TO DO: Please repeat the data shown below, word for word.

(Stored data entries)
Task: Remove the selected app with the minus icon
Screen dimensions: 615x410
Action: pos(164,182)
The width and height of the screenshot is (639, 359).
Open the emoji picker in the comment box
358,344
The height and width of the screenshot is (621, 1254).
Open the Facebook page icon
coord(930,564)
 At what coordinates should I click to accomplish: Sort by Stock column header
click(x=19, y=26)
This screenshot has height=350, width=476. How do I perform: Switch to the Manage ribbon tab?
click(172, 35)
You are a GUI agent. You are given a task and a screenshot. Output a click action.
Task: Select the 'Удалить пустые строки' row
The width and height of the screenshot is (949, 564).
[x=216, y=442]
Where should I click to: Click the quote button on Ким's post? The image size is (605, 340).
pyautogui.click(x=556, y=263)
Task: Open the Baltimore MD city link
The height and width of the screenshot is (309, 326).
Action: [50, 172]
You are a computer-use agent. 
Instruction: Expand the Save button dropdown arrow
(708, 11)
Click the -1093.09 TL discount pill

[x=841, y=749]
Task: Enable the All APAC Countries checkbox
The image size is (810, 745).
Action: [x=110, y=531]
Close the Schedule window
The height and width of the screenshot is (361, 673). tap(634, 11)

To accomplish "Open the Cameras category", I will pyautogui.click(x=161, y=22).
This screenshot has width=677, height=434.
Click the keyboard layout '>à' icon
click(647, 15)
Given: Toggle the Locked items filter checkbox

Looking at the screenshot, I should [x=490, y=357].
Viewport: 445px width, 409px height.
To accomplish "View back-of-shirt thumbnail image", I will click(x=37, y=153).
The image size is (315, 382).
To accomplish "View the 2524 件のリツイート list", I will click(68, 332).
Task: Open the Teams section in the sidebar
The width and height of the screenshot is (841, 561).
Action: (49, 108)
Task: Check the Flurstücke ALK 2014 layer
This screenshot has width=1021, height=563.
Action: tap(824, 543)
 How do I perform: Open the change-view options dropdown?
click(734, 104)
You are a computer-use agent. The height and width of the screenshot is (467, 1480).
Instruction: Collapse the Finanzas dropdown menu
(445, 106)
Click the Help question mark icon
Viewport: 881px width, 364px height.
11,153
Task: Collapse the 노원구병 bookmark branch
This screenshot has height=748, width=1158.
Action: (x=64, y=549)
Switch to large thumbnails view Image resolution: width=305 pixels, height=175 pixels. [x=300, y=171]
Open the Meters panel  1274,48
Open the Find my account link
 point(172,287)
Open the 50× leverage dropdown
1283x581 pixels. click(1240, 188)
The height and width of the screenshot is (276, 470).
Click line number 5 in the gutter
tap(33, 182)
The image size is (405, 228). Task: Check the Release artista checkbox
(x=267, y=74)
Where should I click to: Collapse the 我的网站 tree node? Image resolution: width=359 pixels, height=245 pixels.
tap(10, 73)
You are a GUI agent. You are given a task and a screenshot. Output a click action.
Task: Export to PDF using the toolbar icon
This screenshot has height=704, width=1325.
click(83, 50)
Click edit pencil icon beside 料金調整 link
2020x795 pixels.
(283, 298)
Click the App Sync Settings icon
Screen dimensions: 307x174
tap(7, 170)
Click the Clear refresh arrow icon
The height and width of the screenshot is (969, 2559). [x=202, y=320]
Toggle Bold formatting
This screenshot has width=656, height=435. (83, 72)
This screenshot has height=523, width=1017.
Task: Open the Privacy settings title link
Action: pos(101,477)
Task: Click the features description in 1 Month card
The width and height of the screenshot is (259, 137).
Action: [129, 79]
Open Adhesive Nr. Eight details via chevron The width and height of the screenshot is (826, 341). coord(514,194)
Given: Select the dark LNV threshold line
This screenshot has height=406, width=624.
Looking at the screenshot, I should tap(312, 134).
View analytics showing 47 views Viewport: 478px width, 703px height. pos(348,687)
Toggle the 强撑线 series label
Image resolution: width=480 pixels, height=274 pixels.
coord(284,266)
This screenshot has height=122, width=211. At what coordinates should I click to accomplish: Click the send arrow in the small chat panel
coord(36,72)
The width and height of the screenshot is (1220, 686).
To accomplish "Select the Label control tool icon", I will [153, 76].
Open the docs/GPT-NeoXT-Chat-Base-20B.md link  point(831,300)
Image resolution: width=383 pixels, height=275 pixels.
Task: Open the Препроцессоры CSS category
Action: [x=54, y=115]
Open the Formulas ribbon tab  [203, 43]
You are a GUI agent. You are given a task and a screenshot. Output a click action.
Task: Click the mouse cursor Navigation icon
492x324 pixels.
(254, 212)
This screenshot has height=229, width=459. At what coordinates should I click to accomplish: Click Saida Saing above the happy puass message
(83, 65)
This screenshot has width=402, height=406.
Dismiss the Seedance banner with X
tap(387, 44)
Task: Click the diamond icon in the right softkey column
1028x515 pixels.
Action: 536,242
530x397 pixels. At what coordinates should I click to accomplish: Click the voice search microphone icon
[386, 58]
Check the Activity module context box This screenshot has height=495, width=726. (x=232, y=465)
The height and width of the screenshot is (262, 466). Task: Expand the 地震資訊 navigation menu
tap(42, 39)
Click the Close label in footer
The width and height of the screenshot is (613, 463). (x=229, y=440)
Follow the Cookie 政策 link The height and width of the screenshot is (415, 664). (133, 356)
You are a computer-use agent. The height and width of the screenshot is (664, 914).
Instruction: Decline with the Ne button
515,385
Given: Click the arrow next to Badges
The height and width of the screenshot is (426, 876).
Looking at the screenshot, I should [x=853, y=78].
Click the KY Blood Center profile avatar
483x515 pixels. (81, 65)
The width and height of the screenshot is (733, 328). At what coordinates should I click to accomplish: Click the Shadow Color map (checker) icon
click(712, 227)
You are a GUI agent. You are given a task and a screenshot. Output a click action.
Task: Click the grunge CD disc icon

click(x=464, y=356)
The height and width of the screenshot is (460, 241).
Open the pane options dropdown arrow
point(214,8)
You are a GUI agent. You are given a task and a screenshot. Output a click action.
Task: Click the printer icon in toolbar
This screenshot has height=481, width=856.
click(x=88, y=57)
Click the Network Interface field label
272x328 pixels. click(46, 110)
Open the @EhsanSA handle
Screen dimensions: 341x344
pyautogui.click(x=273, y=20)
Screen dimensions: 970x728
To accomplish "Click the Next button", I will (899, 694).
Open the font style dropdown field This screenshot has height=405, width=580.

EXERCISE ANSWER:
Task: Remove the selected app with the minus icon
Screen dimensions: 615x410
Action: pos(164,182)
The width and height of the screenshot is (639, 359).
Open the emoji picker in the comment box
358,344
The height and width of the screenshot is (621, 1254).
Open the Facebook page icon
coord(930,564)
 At what coordinates should I click to accomplish: Sort by Stock column header
click(x=19, y=26)
This screenshot has height=350, width=476. How do I perform: Switch to the Manage ribbon tab?
click(172, 35)
You are a GUI agent. You are given a task and a screenshot. Output a click action.
Task: Select the 'Удалить пустые строки' row
The width and height of the screenshot is (949, 564).
[x=216, y=442]
Where should I click to: Click the quote button on Ким's post? The image size is (605, 340).
pyautogui.click(x=556, y=263)
Task: Open the Baltimore MD city link
The height and width of the screenshot is (309, 326).
Action: [50, 172]
You are a computer-use agent. 
Instruction: Expand the Save button dropdown arrow
(708, 11)
Click the -1093.09 TL discount pill

[x=841, y=749]
Task: Enable the All APAC Countries checkbox
The image size is (810, 745).
Action: [x=110, y=531]
Close the Schedule window
The height and width of the screenshot is (361, 673). tap(634, 11)

To accomplish "Open the Cameras category", I will pyautogui.click(x=161, y=22).
This screenshot has width=677, height=434.
Click the keyboard layout '>à' icon
click(647, 15)
Given: Toggle the Locked items filter checkbox

Looking at the screenshot, I should [x=490, y=357].
Viewport: 445px width, 409px height.
To accomplish "View back-of-shirt thumbnail image", I will click(x=37, y=153).
The image size is (315, 382).
To accomplish "View the 2524 件のリツイート list", I will click(68, 332).
Task: Open the Teams section in the sidebar
The width and height of the screenshot is (841, 561).
Action: (49, 108)
Task: Check the Flurstücke ALK 2014 layer
This screenshot has width=1021, height=563.
Action: tap(824, 543)
 How do I perform: Open the change-view options dropdown?
click(734, 104)
You are a computer-use agent. The height and width of the screenshot is (467, 1480).
Instruction: Collapse the Finanzas dropdown menu
(445, 106)
Click the Help question mark icon
Viewport: 881px width, 364px height.
11,153
Task: Collapse the 노원구병 bookmark branch
This screenshot has height=748, width=1158.
Action: (x=64, y=549)
Switch to large thumbnails view Image resolution: width=305 pixels, height=175 pixels. [x=300, y=171]
Open the Meters panel  1274,48
Open the Find my account link
 point(172,287)
Open the 50× leverage dropdown
1283x581 pixels. click(1240, 188)
The height and width of the screenshot is (276, 470).
Click line number 5 in the gutter
tap(33, 182)
The image size is (405, 228). Task: Check the Release artista checkbox
(x=267, y=74)
Where should I click to: Collapse the 我的网站 tree node? Image resolution: width=359 pixels, height=245 pixels.
tap(10, 73)
You are a GUI agent. You are given a task and a screenshot. Output a click action.
Task: Export to PDF using the toolbar icon
This screenshot has height=704, width=1325.
click(83, 50)
Click edit pencil icon beside 料金調整 link
2020x795 pixels.
(283, 298)
Click the App Sync Settings icon
Screen dimensions: 307x174
tap(7, 170)
Click the Clear refresh arrow icon
The height and width of the screenshot is (969, 2559). [x=202, y=320]
Toggle Bold formatting
This screenshot has width=656, height=435. (83, 72)
This screenshot has height=523, width=1017.
Task: Open the Privacy settings title link
Action: pos(101,477)
Task: Click the features description in 1 Month card
The width and height of the screenshot is (259, 137).
Action: [129, 79]
Open Adhesive Nr. Eight details via chevron The width and height of the screenshot is (826, 341). coord(514,194)
Given: Select the dark LNV threshold line
This screenshot has height=406, width=624.
Looking at the screenshot, I should tap(312, 134).
View analytics showing 47 views Viewport: 478px width, 703px height. pos(348,687)
Toggle the 强撑线 series label
Image resolution: width=480 pixels, height=274 pixels.
coord(284,266)
This screenshot has height=122, width=211. At what coordinates should I click to accomplish: Click the send arrow in the small chat panel
coord(36,72)
The width and height of the screenshot is (1220, 686).
To accomplish "Select the Label control tool icon", I will [153, 76].
Open the docs/GPT-NeoXT-Chat-Base-20B.md link  point(831,300)
Image resolution: width=383 pixels, height=275 pixels.
Task: Open the Препроцессоры CSS category
Action: [x=54, y=115]
Open the Formulas ribbon tab  [203, 43]
You are a GUI agent. You are given a task and a screenshot. Output a click action.
Task: Click the mouse cursor Navigation icon
492x324 pixels.
(254, 212)
This screenshot has height=229, width=459. At what coordinates should I click to accomplish: Click Saida Saing above the happy puass message
(83, 65)
This screenshot has width=402, height=406.
Dismiss the Seedance banner with X
tap(387, 44)
Task: Click the diamond icon in the right softkey column
1028x515 pixels.
Action: 536,242
530x397 pixels. At what coordinates should I click to accomplish: Click the voice search microphone icon
[386, 58]
Check the Activity module context box This screenshot has height=495, width=726. (x=232, y=465)
The height and width of the screenshot is (262, 466). Task: Expand the 地震資訊 navigation menu
tap(42, 39)
Click the Close label in footer
The width and height of the screenshot is (613, 463). (x=229, y=440)
Follow the Cookie 政策 link The height and width of the screenshot is (415, 664). (133, 356)
You are a computer-use agent. The height and width of the screenshot is (664, 914).
Instruction: Decline with the Ne button
515,385
Given: Click the arrow next to Badges
The height and width of the screenshot is (426, 876).
Looking at the screenshot, I should [x=853, y=78].
Click the KY Blood Center profile avatar
483x515 pixels. (81, 65)
The width and height of the screenshot is (733, 328). At what coordinates should I click to accomplish: Click the Shadow Color map (checker) icon
click(712, 227)
You are a GUI agent. You are given a task and a screenshot. Output a click action.
Task: Click the grunge CD disc icon

click(x=464, y=356)
The height and width of the screenshot is (460, 241).
Open the pane options dropdown arrow
point(214,8)
You are a GUI agent. You are given a task and a screenshot. Output a click action.
Task: Click the printer icon in toolbar
This screenshot has height=481, width=856.
click(x=88, y=57)
Click the Network Interface field label
272x328 pixels. click(46, 110)
Open the @EhsanSA handle
Screen dimensions: 341x344
pyautogui.click(x=273, y=20)
Screen dimensions: 970x728
To accomplish "Click the Next button", I will (899, 694).
Open the font style dropdown field This screenshot has height=405, width=580.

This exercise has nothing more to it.